GOAL OF THE EXERCISE: Check each line of the data below for the word "agent". How many lines have it? Answer with the number alone.

MATERIAL FOR THE TASK:
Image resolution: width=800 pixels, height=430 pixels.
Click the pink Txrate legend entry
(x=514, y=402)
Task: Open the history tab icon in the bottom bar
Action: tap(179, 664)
---
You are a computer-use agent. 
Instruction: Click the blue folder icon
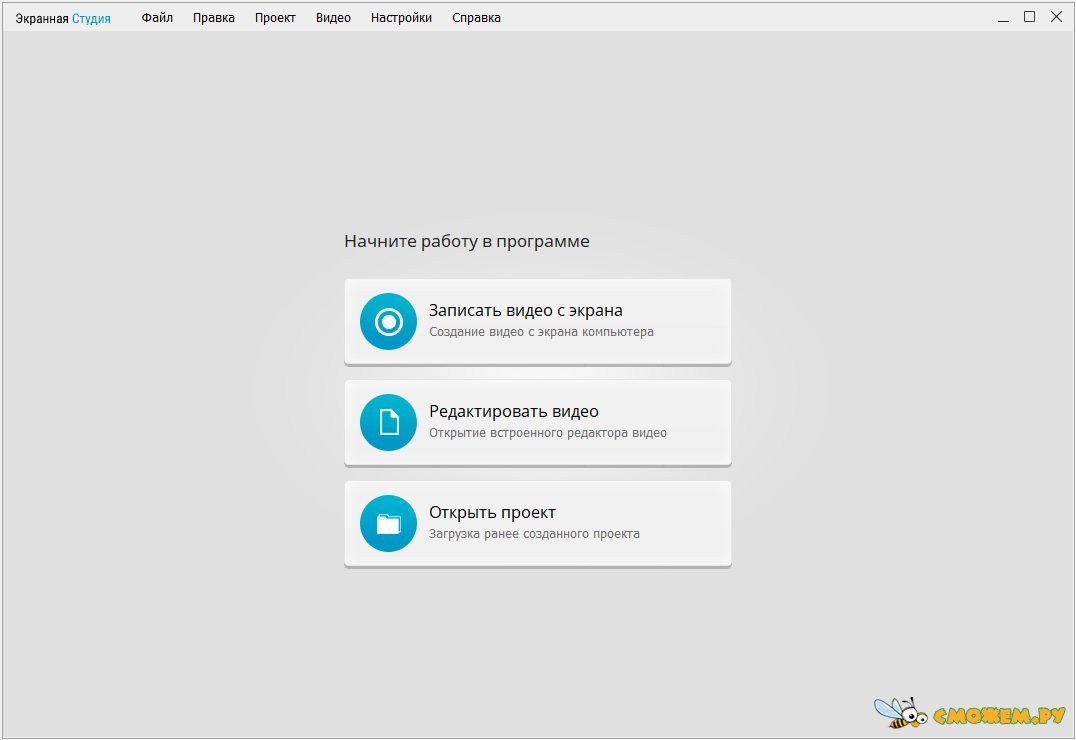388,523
==
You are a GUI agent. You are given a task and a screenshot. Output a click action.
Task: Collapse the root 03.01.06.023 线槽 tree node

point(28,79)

OUTPUT BELOW: 2